Domenica, 26 giugno 2022 - ore 07.06

Brescia - L’Opera del Mese

Domenica 10 luglio alle 15.30, presso la White Room del Museo di Santa Giulia, si terrà l’appuntamento con l’Opera del Mese con la presentazione del “Gallo segnavento”.

| Scritto da Redazione
Brescia - L’Opera del Mese

L’opera, esposta nella sezione “Longobardi e Carolingi”, sarà presentata dalla storica dell’arte Arianna Petricone. 

Il gallo del Vescovo Ramperto è un segnavento girevole della prima metà del IX secolo, collocato in origine sul campanile della chiesa di San Faustino a Brescia. Ha un’ossatura di ferro su cui è fissata, con chiodi, una duplice lamina di rame decorata a sbalzo. È probabile che avesse gli occhi fatti di pasta vitrea e sono ancora evidenti tracce della doratura e dell’argentatura che originariamente lo ricoprivano.

La testa dell’animale è ben caratterizzata dalla cresta e dai bargigli posti sotto il becco.

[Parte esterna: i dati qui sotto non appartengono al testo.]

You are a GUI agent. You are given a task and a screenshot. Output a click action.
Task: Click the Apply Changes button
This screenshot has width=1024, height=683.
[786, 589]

Il piumaggio del corpo è poco evidente ma l’andamento delle ali è segnato con rilievi. La coda è l’elemento più attraente dell’oggetto: è costituita da cinque penne, larghe e piatte, di cui una più lunga delle altre. Sono proprio queste che permettevano al gallo di indicare, roteando, la direzione del vento, anche grazie alla base su cui è imperniato, formata da due sfere di grandezza decrescente, raccordate da un cilindro.

La coda è particolarmente interessante perché sulla penna più lunga sono visibili frammenti dell’iscrizione latina originaria in carattere maiuscolo, che riconduce al Vescovo Ramperto e al suo episcopato, permettendo quindi di formulare una presunta datazione dell’oggetto. L’iscrizione è purtroppo molto lacunosa ma è giunta fino a noi completa grazie ad una trascrizione del 1455. È inoltre visibile sulle piume più piccole un graffito, che riporta probabilmente la firma dell’autore.

Il reperto, entrato nelle collezioni del museo nel 1891 su richiesta della Commissione del Museo Patrio, attesta la presenza carolingia in città. Il monastero maschile di San Faustino, infatti, venne fondato dai Carolingi  per contrastare il potere e il prestigio del monastero femminile longobardo di Santa Giulia.

“L’Opera del Mese: 12 capolavori per 12 mesi” è un progetto finalizzato alla valorizzazione del patrimonio museale bresciano, promosso da Fondazione Brescia Musei insieme all’assessorato alla Cultura, Creatività e Innovazione del Comune di Brescia e in collaborazione con l’Accademia di Belle Arti SantaGiulia.

Saranno disponibili alcuni approfondimenti sui canali web e sui social network del Comune e di Fondazione Brescia Musei e un filmato su Youtube. L’Opera del Mese sarà identificata nel percorso museale attraverso un totem con scheda di approfondimento cartacea e l’apposito QRcode di riferimento, leggibile con il proprio smartphone.

Il prossimo appuntamento si svolgerà l’11 settembre con la “Glorificazione della Vergine con angeli musicanti” della Bottega dei Bembo, risalente al 1430-1450 circa, collocata nella sezione “L’età del Comune e delle Signorie” del Museo di Santa Giulia. L’operà sarà introdotta dallo storico dell’arte Damiano Spinelli.